Required work
Begin the copy at the line containing "How do I perform: Click" and end it at the final line of the material below, reproducing each line exactly, without images.

══════

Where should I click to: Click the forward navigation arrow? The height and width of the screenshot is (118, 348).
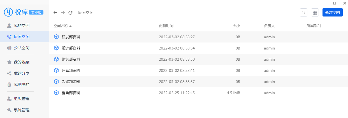63,13
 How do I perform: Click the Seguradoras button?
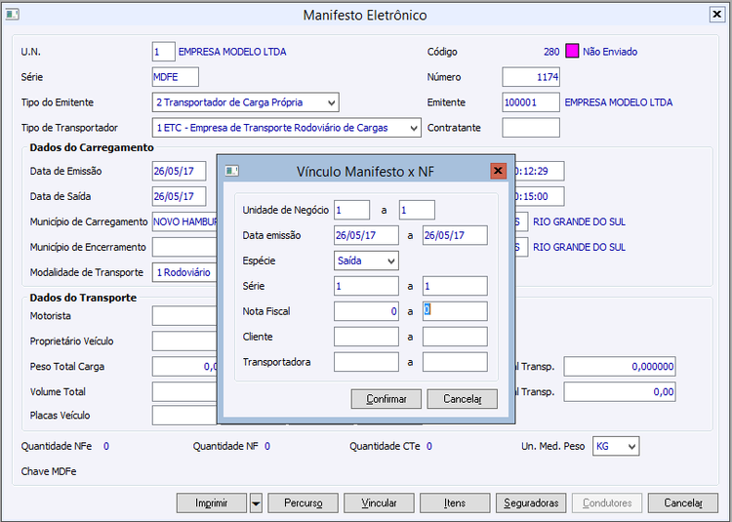[x=531, y=503]
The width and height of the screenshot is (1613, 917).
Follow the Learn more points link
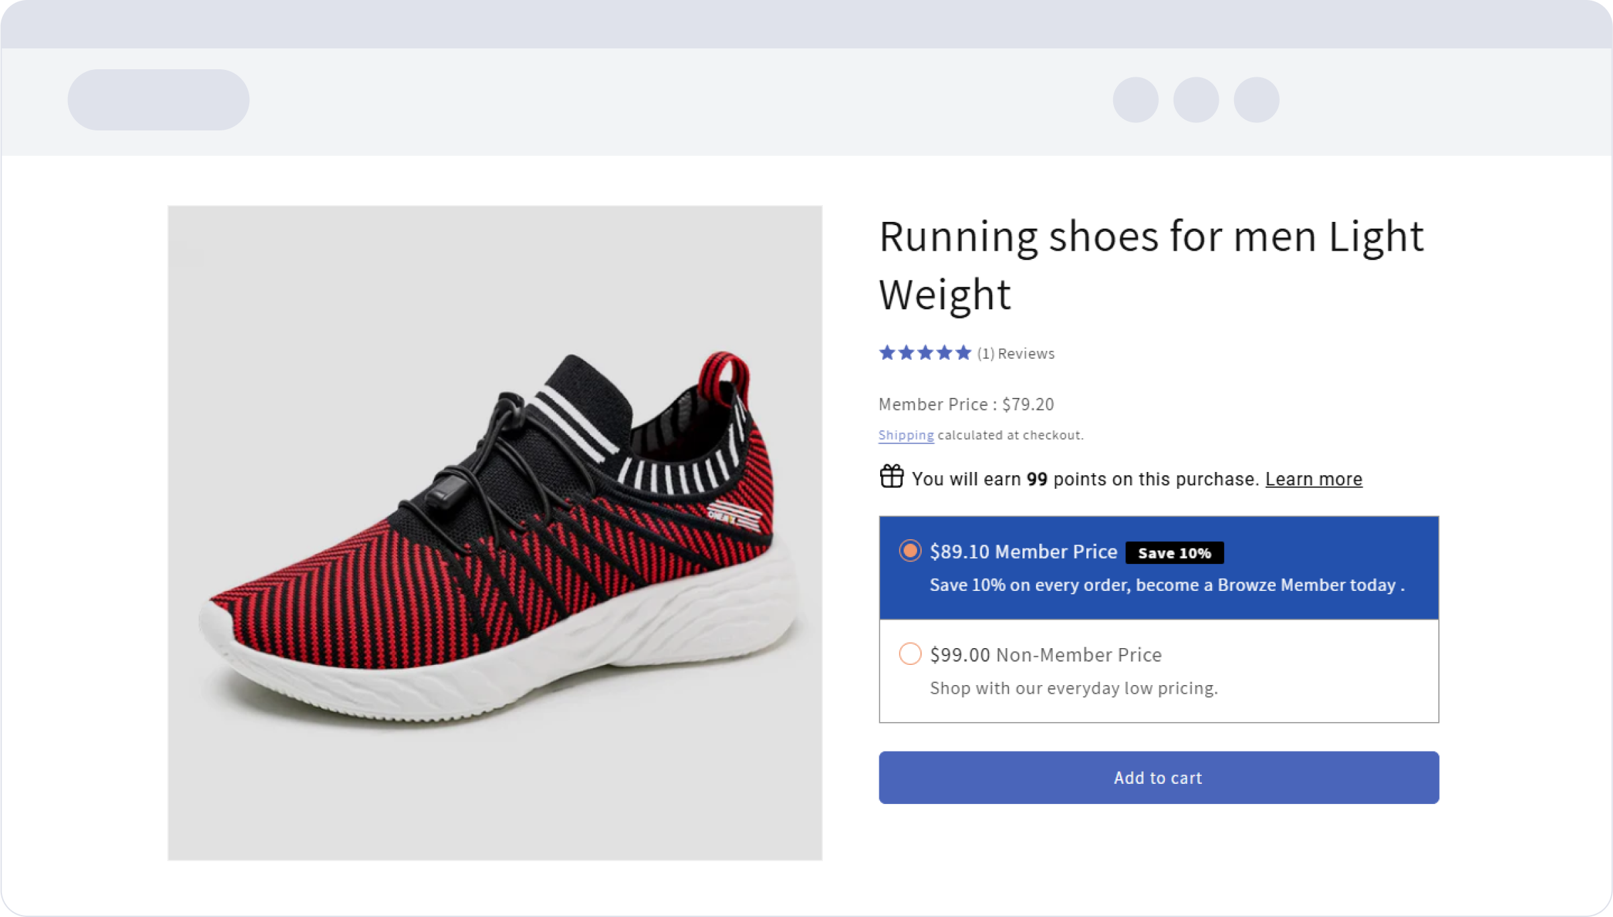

══════

Result for this exercise
 How do I perform: Click the Seguradoras button?
[x=531, y=503]
The width and height of the screenshot is (1613, 917).
Follow the Learn more points link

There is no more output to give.